Server and Clients Stuck and Doing Nothing
If this is happening there are several common causes for the hanging processes.
Not Enough Clients Have Started
A critical parameter in the configuration files is n_clients
. See, for example,
examples/basic_example/config.yaml. In many of our examples, this parameter
is used to set the min_fit_clients
and min_evaluate_clients
for the strategy objects. See, for example,
examples/basic_example/server.py. This tells the server that it should wait for
at least n_clients
before beginning federated learning.
If you have only started 3 clients, but n_clients: 4
, the server (and the existing clients) will wait until at least
one more client has reported into the server before starting.

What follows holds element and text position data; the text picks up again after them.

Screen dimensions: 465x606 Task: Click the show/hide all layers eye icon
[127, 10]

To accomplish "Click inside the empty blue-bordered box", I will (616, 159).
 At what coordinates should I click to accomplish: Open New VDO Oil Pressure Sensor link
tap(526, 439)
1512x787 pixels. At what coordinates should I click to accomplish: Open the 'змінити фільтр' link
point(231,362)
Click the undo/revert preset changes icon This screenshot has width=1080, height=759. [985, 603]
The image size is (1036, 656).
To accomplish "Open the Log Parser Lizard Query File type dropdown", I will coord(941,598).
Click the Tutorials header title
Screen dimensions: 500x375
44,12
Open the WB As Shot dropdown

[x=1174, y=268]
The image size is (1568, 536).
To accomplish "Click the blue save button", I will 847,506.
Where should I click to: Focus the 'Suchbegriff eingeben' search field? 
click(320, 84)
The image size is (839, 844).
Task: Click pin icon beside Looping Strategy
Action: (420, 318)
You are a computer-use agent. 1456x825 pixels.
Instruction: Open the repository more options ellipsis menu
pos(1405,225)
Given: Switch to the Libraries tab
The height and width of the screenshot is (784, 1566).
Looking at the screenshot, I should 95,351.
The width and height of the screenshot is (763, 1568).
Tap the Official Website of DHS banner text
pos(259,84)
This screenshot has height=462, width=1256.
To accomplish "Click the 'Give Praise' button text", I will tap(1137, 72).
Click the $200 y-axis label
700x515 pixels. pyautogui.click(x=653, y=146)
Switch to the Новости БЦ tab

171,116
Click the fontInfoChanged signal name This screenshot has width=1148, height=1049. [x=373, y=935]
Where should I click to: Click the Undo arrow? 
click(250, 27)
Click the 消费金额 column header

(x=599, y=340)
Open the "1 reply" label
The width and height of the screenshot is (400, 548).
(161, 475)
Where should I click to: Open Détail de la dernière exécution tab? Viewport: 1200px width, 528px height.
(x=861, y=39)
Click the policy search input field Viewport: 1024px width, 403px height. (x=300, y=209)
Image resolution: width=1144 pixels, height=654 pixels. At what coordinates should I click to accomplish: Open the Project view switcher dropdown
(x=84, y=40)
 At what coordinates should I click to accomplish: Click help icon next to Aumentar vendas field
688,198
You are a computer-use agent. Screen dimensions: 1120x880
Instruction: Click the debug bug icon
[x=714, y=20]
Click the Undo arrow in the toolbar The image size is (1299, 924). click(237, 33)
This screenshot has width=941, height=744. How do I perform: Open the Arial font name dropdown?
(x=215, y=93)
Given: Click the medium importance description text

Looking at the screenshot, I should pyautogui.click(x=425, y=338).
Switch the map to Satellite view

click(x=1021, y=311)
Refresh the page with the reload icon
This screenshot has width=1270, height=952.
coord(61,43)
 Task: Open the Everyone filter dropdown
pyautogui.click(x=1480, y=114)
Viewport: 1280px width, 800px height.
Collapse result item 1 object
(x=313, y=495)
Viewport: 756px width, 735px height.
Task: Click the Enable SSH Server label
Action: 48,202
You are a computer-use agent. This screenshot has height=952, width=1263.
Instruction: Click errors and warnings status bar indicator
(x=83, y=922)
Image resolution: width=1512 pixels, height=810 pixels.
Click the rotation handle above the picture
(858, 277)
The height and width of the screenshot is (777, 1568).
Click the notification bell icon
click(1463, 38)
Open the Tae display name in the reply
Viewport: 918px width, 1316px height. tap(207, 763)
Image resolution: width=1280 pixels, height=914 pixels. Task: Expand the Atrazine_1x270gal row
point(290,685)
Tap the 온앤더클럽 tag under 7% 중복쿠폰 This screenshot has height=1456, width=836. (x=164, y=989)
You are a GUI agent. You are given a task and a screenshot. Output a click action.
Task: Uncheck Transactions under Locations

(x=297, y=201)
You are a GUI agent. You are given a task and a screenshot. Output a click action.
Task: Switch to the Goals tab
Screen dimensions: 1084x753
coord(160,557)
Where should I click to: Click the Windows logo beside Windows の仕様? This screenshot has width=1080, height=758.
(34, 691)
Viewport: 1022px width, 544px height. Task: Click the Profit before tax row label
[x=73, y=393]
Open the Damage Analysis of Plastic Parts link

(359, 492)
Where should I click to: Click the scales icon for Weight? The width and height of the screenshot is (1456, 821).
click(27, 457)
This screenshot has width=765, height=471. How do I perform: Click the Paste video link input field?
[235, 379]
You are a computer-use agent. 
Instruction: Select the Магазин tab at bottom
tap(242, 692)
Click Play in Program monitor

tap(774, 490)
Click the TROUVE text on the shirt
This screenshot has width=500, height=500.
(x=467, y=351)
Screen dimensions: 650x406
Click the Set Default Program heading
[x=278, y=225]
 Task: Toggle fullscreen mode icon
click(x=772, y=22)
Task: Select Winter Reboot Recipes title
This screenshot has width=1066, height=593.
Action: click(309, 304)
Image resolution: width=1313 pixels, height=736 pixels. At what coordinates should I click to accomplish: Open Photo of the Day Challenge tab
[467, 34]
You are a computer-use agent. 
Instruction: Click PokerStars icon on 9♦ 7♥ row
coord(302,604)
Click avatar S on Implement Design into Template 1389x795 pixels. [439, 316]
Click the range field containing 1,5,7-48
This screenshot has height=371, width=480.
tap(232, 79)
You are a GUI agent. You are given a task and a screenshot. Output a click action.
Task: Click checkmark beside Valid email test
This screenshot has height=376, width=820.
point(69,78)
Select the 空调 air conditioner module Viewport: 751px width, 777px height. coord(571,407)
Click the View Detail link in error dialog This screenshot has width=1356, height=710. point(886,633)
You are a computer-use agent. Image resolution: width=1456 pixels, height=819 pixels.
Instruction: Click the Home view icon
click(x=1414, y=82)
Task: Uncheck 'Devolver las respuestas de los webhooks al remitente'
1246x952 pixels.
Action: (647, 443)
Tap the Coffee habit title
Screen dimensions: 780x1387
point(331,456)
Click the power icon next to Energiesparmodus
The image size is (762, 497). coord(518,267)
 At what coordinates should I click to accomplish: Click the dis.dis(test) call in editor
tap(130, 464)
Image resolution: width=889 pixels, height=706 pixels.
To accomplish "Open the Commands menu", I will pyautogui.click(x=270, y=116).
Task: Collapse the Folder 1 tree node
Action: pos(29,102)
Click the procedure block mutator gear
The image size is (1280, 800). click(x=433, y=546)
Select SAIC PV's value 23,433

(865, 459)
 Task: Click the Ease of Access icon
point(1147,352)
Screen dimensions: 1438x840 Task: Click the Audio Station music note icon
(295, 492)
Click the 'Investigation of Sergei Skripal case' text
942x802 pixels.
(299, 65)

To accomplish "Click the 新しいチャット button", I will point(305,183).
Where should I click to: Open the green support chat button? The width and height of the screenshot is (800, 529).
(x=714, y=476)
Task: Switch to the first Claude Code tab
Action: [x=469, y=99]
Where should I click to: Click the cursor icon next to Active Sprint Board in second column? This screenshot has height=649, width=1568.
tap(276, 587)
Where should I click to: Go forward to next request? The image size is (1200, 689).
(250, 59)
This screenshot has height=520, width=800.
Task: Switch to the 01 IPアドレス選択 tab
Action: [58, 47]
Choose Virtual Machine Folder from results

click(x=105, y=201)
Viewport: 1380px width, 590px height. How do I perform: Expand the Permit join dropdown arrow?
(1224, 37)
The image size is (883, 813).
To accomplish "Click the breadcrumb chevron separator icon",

Ghost or Orphaned Processes Remain Running
The FL4Health library relies on the communication layer provided by Flower in order to orchestrate information
exchange between the server and client processes. While this process is generally robust, it can run aground in
certain scenarios. If FL concludes cleanly, the server and client processes will be shutdown automatically. We also
have functionality that can be used to terminate such processes when the server receives an exceptions or multiple
exceptions from participating clients if accept_failures=False
for the server class.
However, in certain scenarios, such as (ctrl+c) stopping a process or a failure before clients have registered to the
server, processes may be left running in the background. This is especially true if you're launching processes with
nohup
, as is done in the examples/utils/run_fl_local.sh
script. Because these orphaned processes will still be
listening on the local IP and a specified port, they can interfere with communication of new processes that
you start with the same IP and port specifications.
To alleviate this, you need to terminate these running processes before starting any new runs. The easiest way to do
this is through top/htop
via the terminal on Mac/Linux machines. An analogous process should be followed on windows
machines to shut such processes down.
Scary Warnings On Startup
On starting up the server and client processes, sometimes various warnings that look a bit scary front the log files. An example of one of these warnings appears below when running locally on CPU.
2024-11-29 08:54:04.123569: I tensorflow/core/platform/cpu_feature_guard.cc:182] This TensorFlow binary is optimized
to use available CPU instructions in performance-critical operations.
To enable the following instructions: AVX2 FMA, in other operations, rebuild TensorFlow with the appropriate compiler
flags.
/usr/local/anaconda3/envs/fl4health/lib/python3.10/site-packages/threadpoolctl.py:1214: RuntimeWarning:
Found Intel OpenMP ('libiomp') and LLVM OpenMP ('libomp') loaded at
the same time. Both libraries are known to be incompatible and this
can cause random crashes or deadlocks on Linux when loaded in the
same Python program.
Using threadpoolctl may cause crashes or deadlocks. For more
information and possible workarounds, please see
https://github.com/joblib/threadpoolctl/blob/master/multiple_openmp.md
While the above warnings might appear problematic, they are often harmless and pop out from various libraries leveraged under the hood to warn users of issues that might arise under certain conditions or provide them a chance to install pieces of software. For example, the first output is saying that performance on the CPU could be improved with the right tensorflow compilation. However, it isn't necessary to run the code properly.